Here’s what I think is the key insight from this academic mashup I am trying to perform here. Masterchef and other make over reality shows are about learning which leads to a transformation of the self. Transforming the self takes work, dedication and time; it can also be uncomfortable and risky. We may fail to achieve our aims or end up somewhere we didn’t expect to be. But I take heart from the knowledge that, when it comes to PhD study, as on Masterchef, it’s not the best cooks who last right to the end. It’s the cooks who have the most resilience and ability to learn from their mistakes who go home with the prize.
It's an interesting post, though my initial answer to the headline would have been 'No, not really'. Reality TV is too often too scripted, staged and faked and that shouldn't be the case with your PhD! A thesis does follow a certain script as well and you are able to present data in certain ways, but there are still some ethical guidelines that prevent you from adjusting data to your story or mislead the audience/reader in certain ways. On TV, you can repeat a take as often as you like, but in fieldwork that's less of an option. Finally, many reality TV shows treat candidates in ways that really shouldn't be applied in a research situation, or, for that matter, anywhere outside the TV bubble...  

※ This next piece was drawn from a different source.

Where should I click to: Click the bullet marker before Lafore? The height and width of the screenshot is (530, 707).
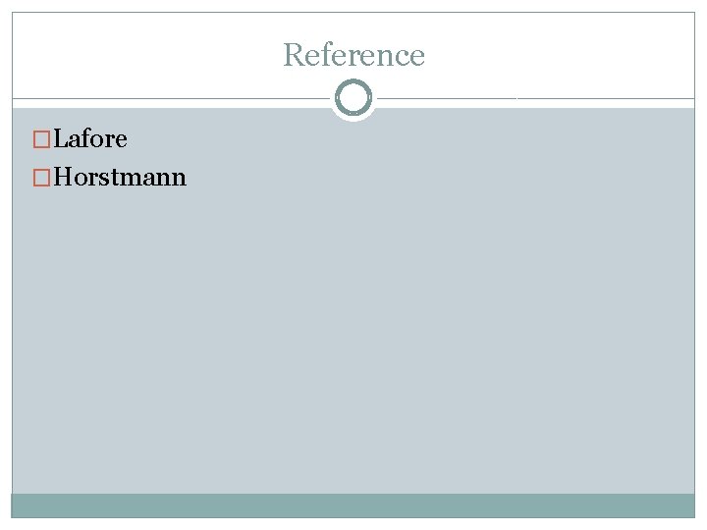(x=42, y=139)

Do new information and communication technologies (ICTs) empower repressive regimes at the expense of civil society, or vice versa? For example, does access to the Internet and mobile phones alter the balance of power between repressive regimes and civil society? These questions are especially pertinent today given the role that ICTs played during this year’s uprisings in Tunisia, Egypt and beyond. Indeed, as one Egyptian activist stated, “We use Facebook to schedule our protests, Twitter to coordinate and YouTube to tell the world.” But do these new ICTs—so called “liberation technologies”—really threaten repressive rule? The purpose of this dissertation is to use mixed-methods research to answer these questions. 
Patrick Meier's dissertation based on his work with Ushahidi is now available online.